DATA SUPPLIED:
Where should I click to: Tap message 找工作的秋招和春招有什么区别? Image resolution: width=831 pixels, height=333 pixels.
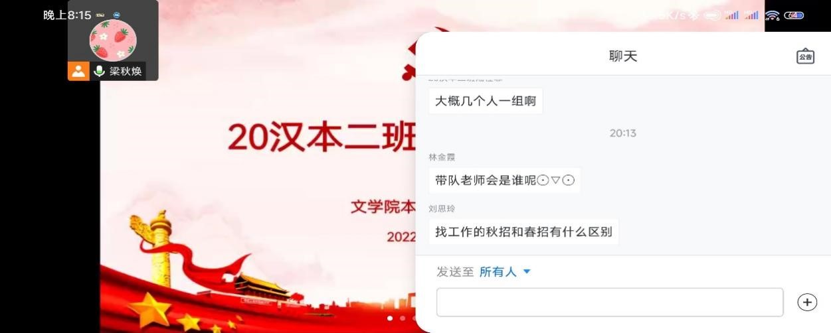pyautogui.click(x=523, y=232)
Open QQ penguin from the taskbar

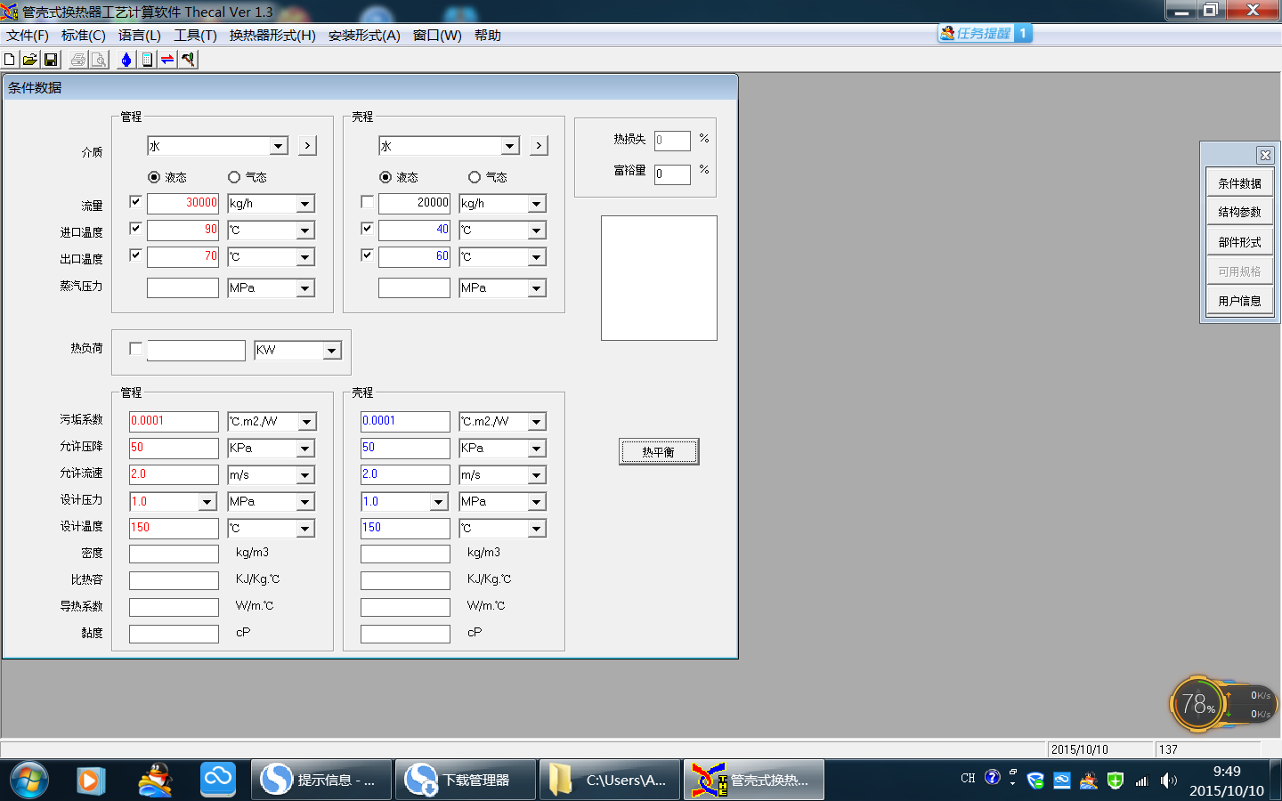(x=156, y=781)
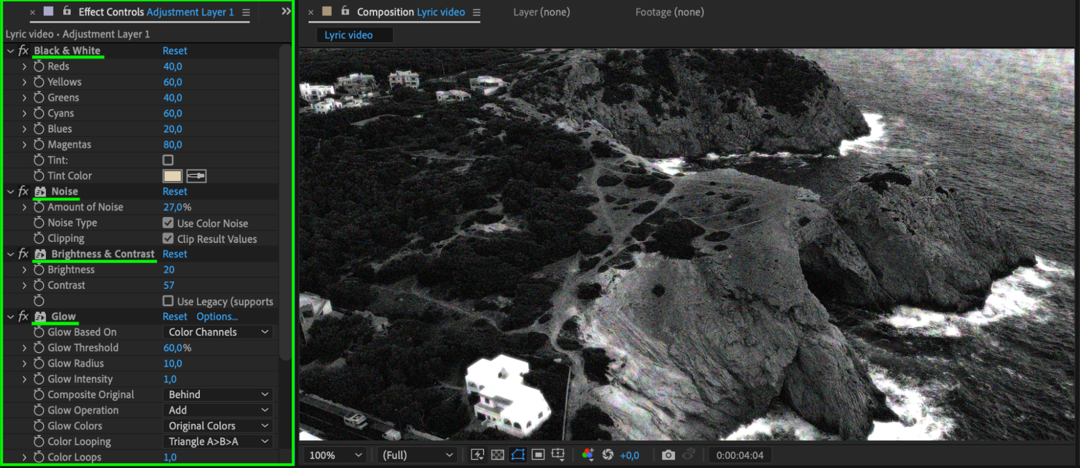Screen dimensions: 1080x468
Task: Take a snapshot with the camera icon
Action: coord(668,455)
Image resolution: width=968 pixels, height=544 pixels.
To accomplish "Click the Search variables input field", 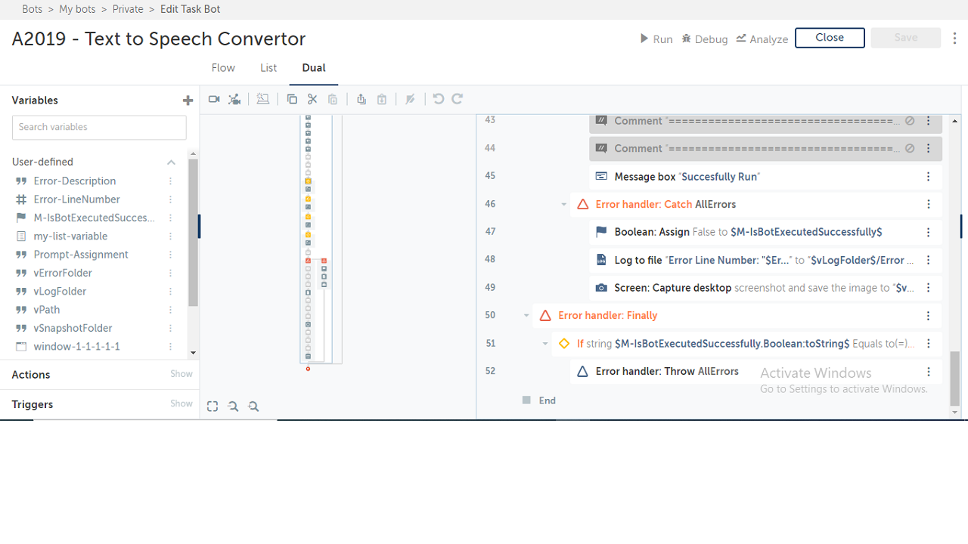I will (99, 127).
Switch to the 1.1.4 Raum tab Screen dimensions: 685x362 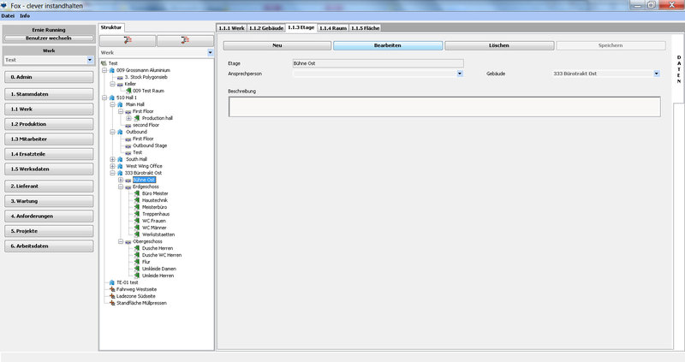(335, 28)
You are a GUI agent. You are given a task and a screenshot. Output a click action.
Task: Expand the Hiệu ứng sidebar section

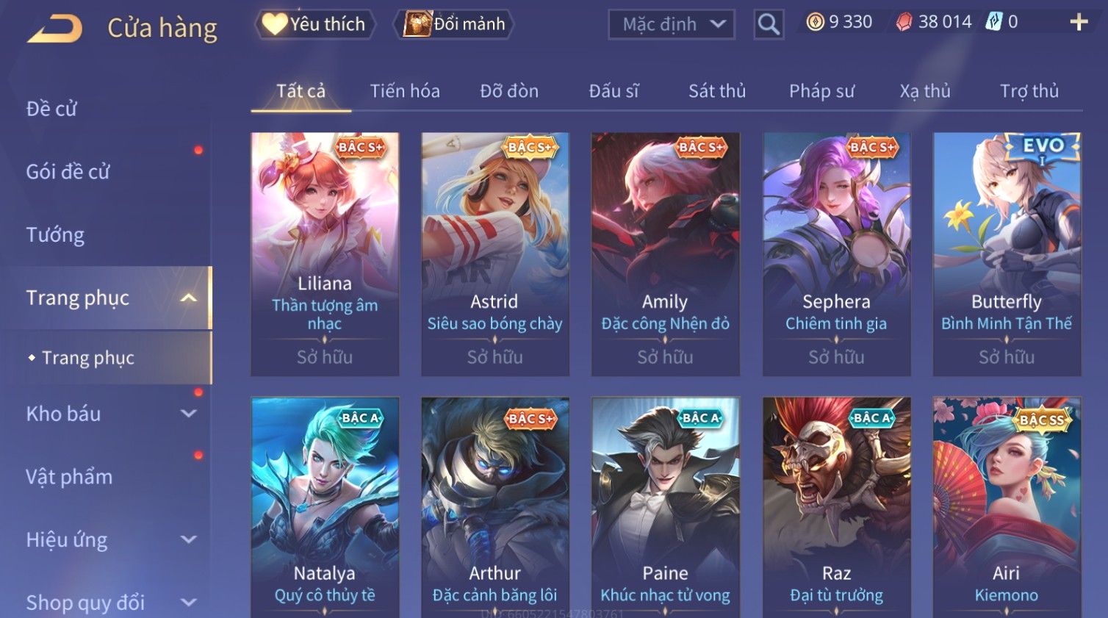click(189, 539)
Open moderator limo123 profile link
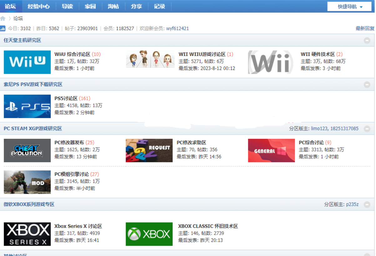376x256 pixels. [x=319, y=128]
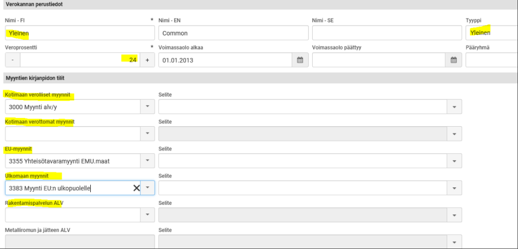Click the Voimassaolo alkaa date field
518x249 pixels.
tap(226, 60)
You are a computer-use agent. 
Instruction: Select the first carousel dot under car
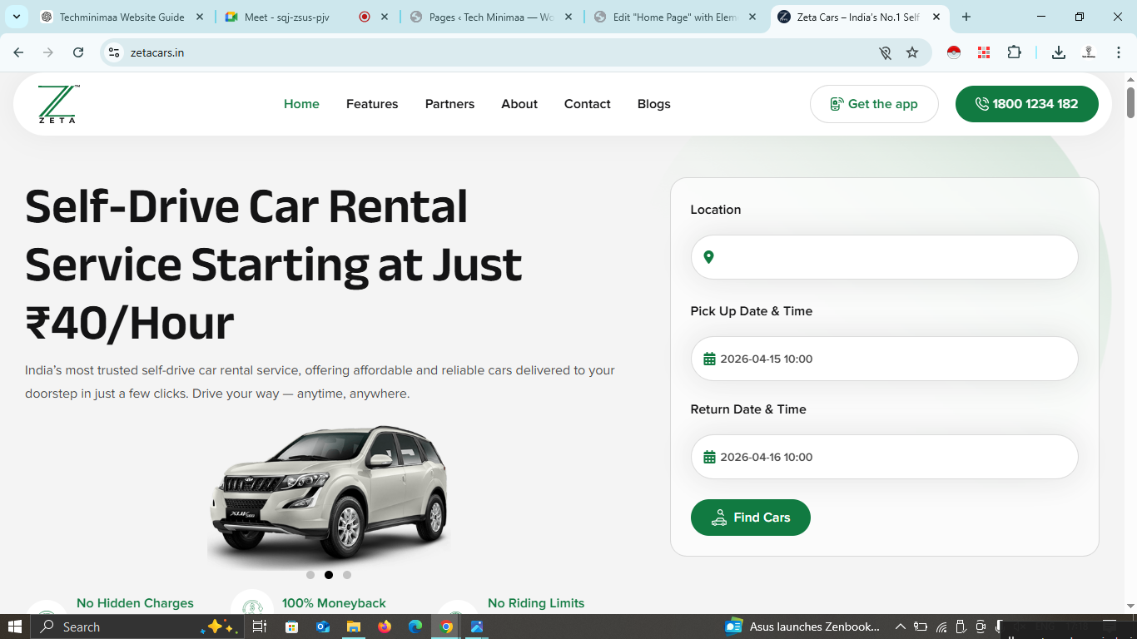(310, 575)
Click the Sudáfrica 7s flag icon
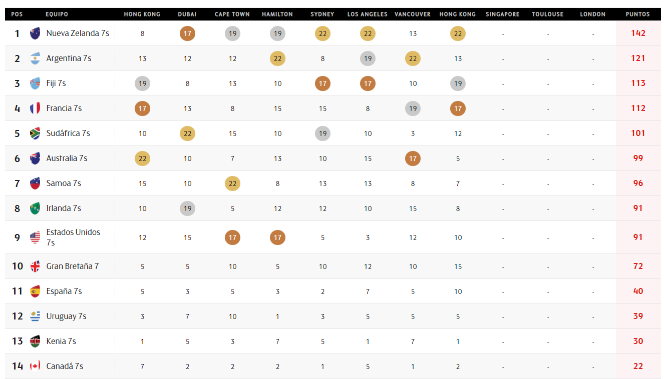Viewport: 664px width, 379px height. tap(35, 134)
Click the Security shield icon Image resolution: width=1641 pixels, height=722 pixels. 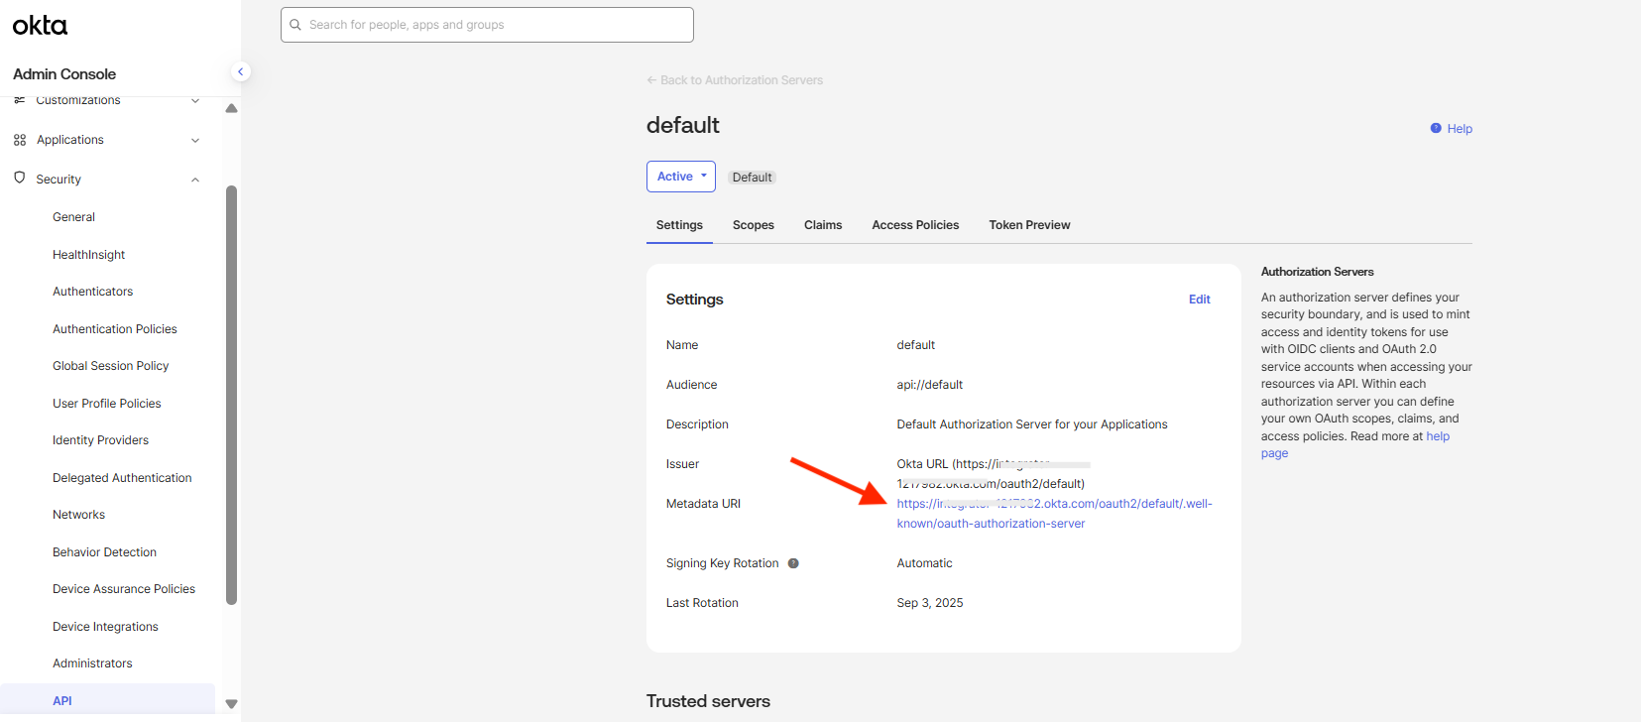(x=20, y=179)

WORK TO BE COMPLETED:
Where in the entries above does the word "agent" appear? Copy each line that has it.

ANSWER TO THIS TASK:
You are a GUI agent. You are given a task and a screenshot. Output a click action.
You are a computer-use agent. 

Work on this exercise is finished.